After locating the line with "You are a GUI", set down that line and all the lines that follow it, unchanged, to the end of the records; omit the pictures.

Start of Material provided

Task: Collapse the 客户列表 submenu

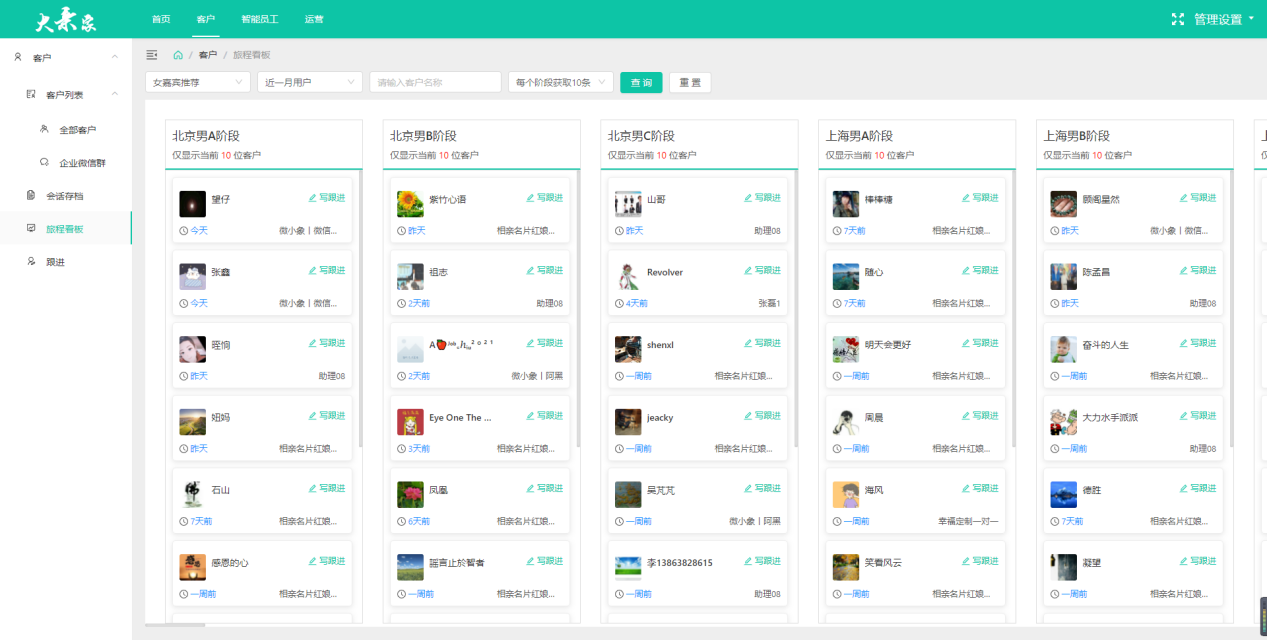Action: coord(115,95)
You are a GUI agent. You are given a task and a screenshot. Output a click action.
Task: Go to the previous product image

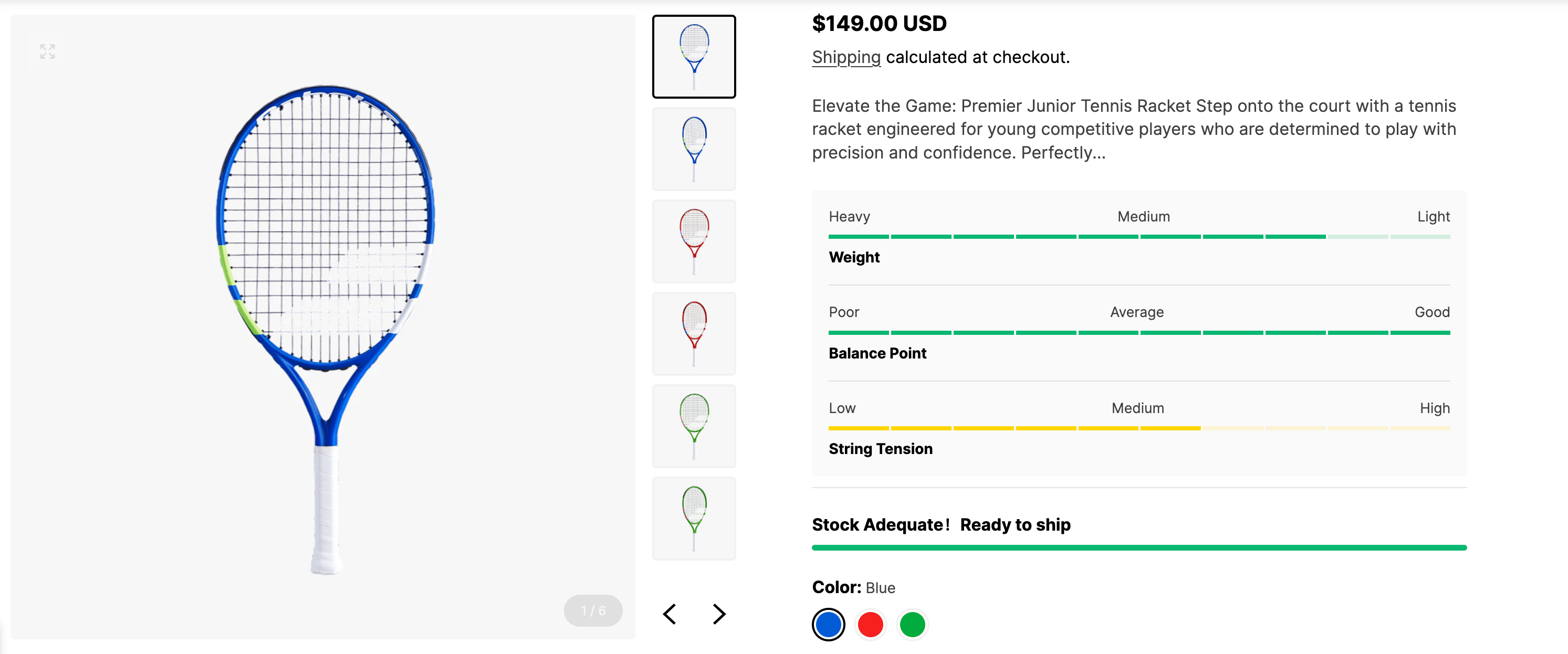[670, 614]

End of Material provided

Written reply -
You are a GUI agent. You are given a task and a screenshot. Output a click action.
Task: Go to the previous product image

[670, 614]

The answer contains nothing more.